The Road to CEO: Indra Nooyi

Running a business isn’t easy, especially when it has 264,000 employees. Indra Nooyi, the CEO of PepsiCo, is in charge of launching new products and expanding into foreign markets—on top of overseeing thousands of workers.

But her impressive career began without much fanfare. Nooyi left her home country of India to study business at Yale University. With only $500 on hand, Nooyi could barely afford a dress for her job interviews, a major obstacle for someone trying to start a career in business management. To solve her problem, Nooyi took a job as a receptionist in her college dorm. She worked the graveyard shift—midnight to 5 am—because the job paid 50 cents more per hour, even though it meant going to class, studying in the evening, and working until dawn. Nooyi often waited to serve students who never even showed up.

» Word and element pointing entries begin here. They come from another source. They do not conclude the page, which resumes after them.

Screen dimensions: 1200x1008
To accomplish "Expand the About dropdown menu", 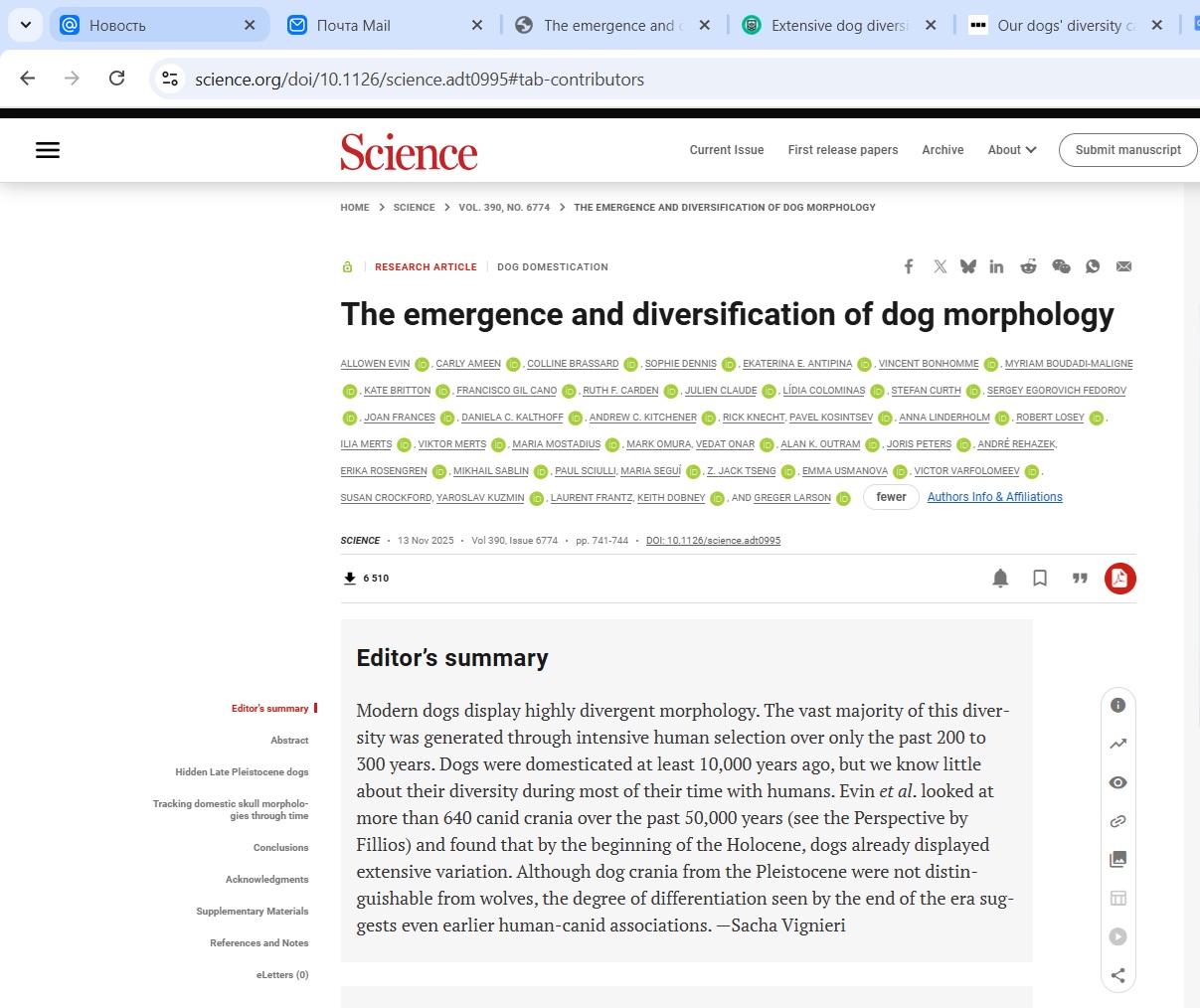I will [1011, 150].
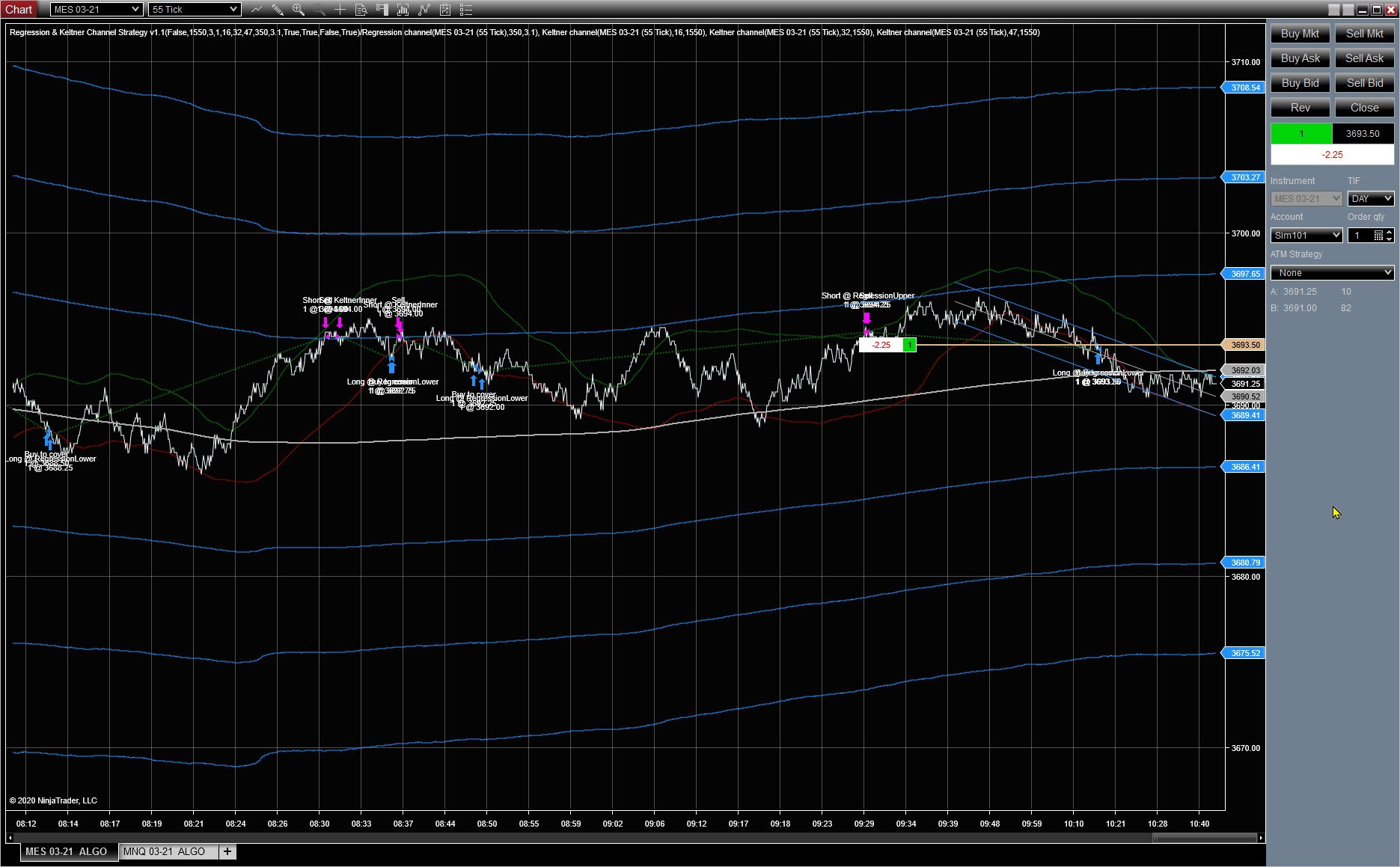Click the Rev position button
This screenshot has height=867, width=1400.
click(x=1300, y=108)
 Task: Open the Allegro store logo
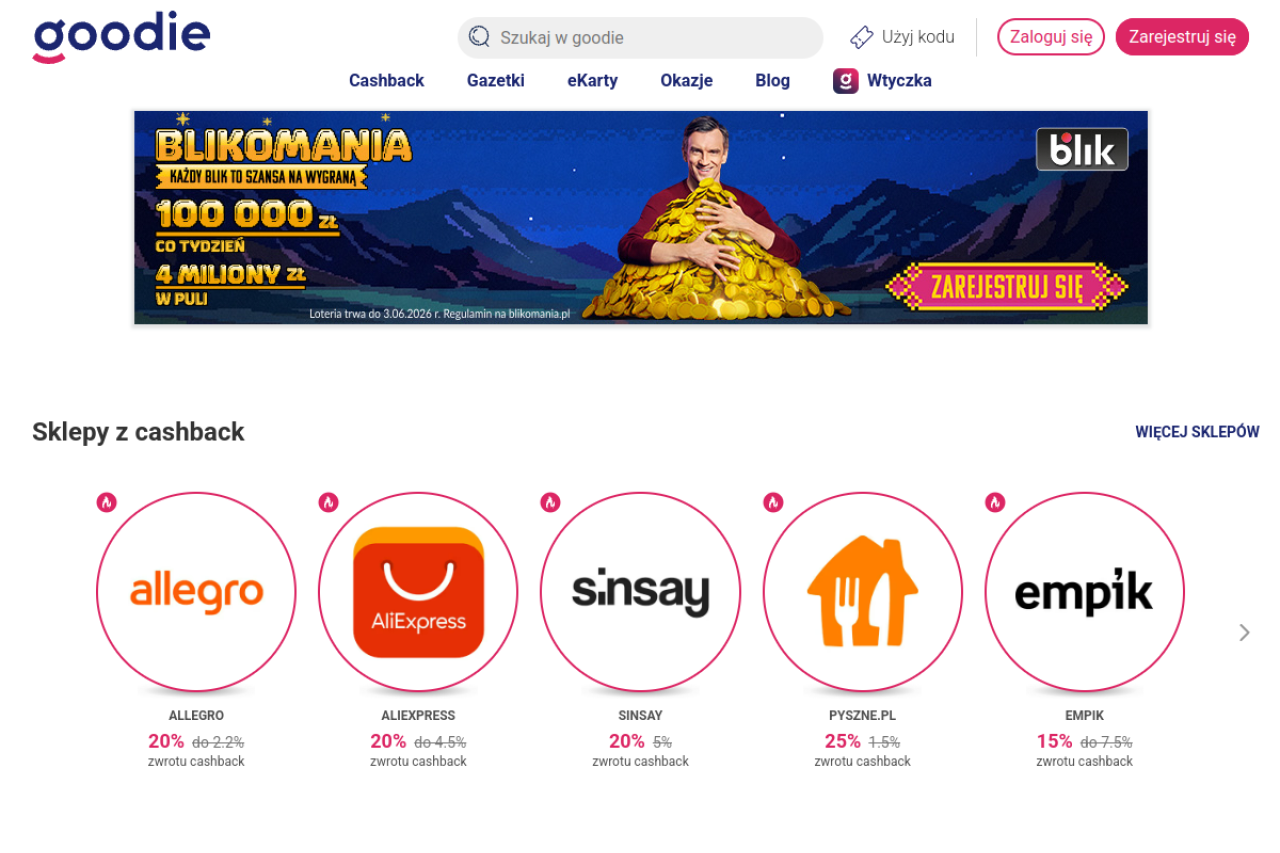[x=196, y=592]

Being a receptionist, however boring, brought out Nooyi’s legendary work ethic. “I always had this urge, this desire, this passion,” Nooyi explains, to “settle in the United States.” Nooyi is famous for coming to the office at 7 am, staying until after 8 pm, and taking home bags of mail to read overnight and prepare for the following day. She reportedly wishes that there were 35 hours in a day in order to do more work.

That mindset has served Nooyi—PepsiCo’s first female CEO—very well on the corporate ladder. But it all started with hard work and just enough money for a nice dress.